Many of those themes have become iconic, notably “The Imperial March,” better known as Darth Vader’s theme. Later pieces, from the love theme in the prequels (“Across the Stars”) to the thrilling choral piece “Duel of the Fates,” demonstrate Williams’ seemingly endless ability to conjure the right emotion for every scene. He won an Oscar for the first film and received four more Oscar nominations and multiple Grammys for the others.

Actors Mark Hamill (Luke Skywalker), Daisy Ridley (Ren) and Kelly Marie Tran (Rose) dropped by the sessions and, on the final day of recording, several luminaries also visited: Spielberg, Lucasfilm president Kathleen Kennedy, Disney chairman and CEO Bob Iger. Speeches, champagne toasts, and a giant cake (in the form of droid BB-8) followed.

“The day was loaded with emotion,” says another musician who performed on that last session. “People were aware of the significance of the day, and how historic it was.” Said another: “There were so many people crying, you couldn’t believe it. And at the end, the orchestra gave John an ovation that would not stop.”

Reminded that this four-decade sojourn “in a galaxy far, far away” concluded with a massive ninth effort, almost like a series of symphonies, Williams laughed and said it hadn’t occurred to him. “Any comparison with Beethoven would be sacrilegious,” he says, “but I like the idea of completing a cycle at number nine. It will keep me quiet for a while.”

Mike Matessino, producer and essayist on numerous expanded and reissued soundtrack albums, puts it this way: “There is simply no frame of reference for what John Williams has accomplished with the ‘Star Wars’ saga. It has never happened before and will never happen again. ‘Star Wars’ is like all of musical storytelling history focused to a single point.

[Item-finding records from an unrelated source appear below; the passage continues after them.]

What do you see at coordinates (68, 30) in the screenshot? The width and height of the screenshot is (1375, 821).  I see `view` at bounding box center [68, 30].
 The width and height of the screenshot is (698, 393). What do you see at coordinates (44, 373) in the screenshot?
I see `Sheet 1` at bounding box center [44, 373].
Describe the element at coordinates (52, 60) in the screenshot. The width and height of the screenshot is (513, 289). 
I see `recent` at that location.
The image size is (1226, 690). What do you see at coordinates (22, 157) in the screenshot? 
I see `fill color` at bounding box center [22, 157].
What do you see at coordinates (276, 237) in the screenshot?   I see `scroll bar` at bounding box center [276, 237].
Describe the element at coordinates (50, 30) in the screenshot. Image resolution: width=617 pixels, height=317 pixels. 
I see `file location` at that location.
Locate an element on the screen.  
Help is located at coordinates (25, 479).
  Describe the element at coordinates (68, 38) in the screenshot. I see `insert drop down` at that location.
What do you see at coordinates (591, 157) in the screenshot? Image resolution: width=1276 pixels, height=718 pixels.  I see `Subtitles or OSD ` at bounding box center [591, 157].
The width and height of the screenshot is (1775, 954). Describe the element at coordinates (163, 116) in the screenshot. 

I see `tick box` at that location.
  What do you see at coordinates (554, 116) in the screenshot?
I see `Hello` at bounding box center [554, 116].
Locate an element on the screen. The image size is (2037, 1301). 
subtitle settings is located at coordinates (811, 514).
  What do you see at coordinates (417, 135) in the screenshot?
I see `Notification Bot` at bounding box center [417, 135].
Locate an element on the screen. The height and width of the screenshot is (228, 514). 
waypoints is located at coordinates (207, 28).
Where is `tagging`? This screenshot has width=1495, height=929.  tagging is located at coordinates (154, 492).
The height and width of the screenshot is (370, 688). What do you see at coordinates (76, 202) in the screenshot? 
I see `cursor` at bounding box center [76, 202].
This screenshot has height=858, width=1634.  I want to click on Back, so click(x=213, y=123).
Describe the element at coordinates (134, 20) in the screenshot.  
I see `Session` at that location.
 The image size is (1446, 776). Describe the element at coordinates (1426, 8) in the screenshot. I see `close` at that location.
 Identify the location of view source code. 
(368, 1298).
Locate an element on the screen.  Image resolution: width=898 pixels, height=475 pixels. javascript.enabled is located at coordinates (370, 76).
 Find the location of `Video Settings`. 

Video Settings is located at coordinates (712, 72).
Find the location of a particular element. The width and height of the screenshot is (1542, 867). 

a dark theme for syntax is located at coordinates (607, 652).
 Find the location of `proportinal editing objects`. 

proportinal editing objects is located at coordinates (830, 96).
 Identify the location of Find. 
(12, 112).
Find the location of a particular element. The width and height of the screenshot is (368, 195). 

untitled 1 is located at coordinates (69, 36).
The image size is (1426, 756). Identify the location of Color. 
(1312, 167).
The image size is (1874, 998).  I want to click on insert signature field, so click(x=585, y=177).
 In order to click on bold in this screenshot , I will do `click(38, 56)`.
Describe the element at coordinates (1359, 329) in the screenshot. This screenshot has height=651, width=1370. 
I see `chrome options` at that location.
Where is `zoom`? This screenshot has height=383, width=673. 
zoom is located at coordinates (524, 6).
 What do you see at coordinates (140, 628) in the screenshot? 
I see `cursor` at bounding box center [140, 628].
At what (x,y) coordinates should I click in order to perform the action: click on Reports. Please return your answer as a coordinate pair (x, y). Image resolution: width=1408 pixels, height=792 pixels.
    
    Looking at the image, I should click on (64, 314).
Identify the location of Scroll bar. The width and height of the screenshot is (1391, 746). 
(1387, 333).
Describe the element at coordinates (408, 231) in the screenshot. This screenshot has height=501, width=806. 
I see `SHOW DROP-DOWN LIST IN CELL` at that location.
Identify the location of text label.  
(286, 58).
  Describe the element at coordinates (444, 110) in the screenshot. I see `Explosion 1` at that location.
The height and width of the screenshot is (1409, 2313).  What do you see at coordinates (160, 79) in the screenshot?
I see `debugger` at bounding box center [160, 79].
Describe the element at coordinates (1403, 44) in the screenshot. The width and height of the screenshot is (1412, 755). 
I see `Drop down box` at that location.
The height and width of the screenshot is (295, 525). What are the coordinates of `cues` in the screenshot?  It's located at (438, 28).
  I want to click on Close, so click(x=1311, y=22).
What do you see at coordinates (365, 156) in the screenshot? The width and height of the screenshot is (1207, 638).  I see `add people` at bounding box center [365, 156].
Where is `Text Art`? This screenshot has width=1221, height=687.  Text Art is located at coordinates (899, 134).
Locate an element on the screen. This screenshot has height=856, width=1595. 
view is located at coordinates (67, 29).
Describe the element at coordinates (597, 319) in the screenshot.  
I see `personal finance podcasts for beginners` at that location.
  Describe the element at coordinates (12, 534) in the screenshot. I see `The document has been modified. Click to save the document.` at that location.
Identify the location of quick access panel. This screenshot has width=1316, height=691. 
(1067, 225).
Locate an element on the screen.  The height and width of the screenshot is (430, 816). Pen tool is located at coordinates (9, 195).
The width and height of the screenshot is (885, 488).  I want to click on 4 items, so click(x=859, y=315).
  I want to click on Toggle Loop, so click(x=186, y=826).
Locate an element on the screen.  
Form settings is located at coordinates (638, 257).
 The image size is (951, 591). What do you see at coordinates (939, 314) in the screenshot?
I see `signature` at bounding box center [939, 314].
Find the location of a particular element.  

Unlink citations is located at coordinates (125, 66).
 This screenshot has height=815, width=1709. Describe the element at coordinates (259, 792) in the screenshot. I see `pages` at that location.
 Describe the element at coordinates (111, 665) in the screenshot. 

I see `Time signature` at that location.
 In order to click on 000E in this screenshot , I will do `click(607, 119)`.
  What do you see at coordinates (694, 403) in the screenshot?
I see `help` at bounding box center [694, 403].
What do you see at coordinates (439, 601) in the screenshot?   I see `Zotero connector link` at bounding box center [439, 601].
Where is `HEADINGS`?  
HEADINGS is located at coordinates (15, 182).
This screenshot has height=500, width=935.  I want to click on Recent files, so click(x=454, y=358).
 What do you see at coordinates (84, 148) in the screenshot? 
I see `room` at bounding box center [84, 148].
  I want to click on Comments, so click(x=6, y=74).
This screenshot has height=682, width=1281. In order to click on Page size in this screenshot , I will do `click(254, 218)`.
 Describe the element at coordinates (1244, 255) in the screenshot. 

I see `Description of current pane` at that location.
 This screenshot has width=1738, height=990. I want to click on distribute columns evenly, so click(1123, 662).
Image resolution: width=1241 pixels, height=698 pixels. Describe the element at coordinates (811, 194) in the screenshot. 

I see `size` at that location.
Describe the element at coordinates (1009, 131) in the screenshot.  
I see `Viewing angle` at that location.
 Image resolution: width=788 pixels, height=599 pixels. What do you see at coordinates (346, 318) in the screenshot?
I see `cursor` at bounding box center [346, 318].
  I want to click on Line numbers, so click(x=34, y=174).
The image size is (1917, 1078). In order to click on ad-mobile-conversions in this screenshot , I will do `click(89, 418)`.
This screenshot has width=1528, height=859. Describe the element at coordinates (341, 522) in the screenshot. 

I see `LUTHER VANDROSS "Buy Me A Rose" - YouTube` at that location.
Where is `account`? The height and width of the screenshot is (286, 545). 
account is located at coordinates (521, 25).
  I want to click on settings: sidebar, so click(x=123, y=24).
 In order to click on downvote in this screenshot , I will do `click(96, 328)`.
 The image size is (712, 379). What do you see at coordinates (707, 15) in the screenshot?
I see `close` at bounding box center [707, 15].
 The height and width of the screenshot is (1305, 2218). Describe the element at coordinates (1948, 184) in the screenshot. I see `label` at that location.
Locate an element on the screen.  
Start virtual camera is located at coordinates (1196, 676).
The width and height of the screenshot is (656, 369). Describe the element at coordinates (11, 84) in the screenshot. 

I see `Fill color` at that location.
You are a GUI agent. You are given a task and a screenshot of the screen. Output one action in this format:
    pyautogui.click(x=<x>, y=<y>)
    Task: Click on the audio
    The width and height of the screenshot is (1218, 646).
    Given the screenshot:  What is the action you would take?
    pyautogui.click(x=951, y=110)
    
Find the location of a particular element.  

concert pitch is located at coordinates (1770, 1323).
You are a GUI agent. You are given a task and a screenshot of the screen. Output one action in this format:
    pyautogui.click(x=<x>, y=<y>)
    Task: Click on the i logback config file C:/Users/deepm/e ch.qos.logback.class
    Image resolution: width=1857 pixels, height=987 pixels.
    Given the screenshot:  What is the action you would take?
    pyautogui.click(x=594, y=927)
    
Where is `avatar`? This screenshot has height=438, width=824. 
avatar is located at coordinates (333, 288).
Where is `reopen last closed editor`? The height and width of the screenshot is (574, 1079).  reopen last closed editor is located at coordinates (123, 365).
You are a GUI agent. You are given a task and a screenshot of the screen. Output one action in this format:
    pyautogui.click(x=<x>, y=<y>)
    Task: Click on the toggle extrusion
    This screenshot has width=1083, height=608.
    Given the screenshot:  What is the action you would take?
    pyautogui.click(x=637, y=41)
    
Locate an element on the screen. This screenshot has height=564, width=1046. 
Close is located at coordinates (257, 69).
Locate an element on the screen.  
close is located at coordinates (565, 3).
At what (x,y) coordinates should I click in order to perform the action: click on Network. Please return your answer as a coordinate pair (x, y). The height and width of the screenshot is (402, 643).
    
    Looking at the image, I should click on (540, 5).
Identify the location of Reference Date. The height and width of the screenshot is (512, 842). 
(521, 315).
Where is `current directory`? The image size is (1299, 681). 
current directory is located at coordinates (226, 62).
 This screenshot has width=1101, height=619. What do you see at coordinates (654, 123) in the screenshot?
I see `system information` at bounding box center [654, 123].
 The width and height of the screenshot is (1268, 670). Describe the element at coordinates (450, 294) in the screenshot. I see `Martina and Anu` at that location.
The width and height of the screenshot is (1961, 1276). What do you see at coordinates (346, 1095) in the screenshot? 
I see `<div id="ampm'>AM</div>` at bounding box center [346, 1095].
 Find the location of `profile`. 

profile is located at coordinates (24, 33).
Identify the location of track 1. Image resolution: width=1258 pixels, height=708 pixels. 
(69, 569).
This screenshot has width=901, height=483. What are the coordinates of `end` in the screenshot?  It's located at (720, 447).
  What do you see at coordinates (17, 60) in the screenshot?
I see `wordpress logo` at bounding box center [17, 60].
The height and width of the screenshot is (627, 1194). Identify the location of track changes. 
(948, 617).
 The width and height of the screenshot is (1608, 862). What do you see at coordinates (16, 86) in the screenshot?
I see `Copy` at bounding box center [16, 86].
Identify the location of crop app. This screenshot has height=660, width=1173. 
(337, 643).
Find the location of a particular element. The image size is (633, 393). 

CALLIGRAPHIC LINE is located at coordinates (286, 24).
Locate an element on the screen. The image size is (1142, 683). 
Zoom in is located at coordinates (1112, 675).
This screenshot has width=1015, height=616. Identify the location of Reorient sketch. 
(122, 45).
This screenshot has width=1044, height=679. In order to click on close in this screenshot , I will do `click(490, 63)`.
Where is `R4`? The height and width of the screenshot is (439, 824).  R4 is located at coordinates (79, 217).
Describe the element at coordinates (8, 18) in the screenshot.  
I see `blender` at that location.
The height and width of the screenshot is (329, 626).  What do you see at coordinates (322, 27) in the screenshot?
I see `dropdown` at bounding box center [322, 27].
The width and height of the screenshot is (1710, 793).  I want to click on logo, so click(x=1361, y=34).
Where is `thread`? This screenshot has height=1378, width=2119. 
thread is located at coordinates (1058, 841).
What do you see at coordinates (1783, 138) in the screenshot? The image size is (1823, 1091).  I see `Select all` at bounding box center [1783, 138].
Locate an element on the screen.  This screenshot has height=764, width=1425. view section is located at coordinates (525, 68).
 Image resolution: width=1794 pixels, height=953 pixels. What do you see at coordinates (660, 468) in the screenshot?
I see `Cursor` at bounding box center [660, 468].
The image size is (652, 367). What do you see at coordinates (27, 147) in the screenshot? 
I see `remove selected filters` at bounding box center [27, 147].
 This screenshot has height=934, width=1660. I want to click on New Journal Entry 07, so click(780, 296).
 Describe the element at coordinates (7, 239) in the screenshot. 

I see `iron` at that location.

You feel it when you hear the music and experience the stories, and you know it will never get old.”

Says Abrams: “It’s probably impossible to describe the impact that he has had on those movies. John created import and terror and heroism and bravery and a sense of adventure and romance. Had anyone else tried to do what he did, I don’t know if we would be talking about ‘Star Wars’ today. John Williams is as responsible for what ‘Star Wars’ is and has always been, as anyone.”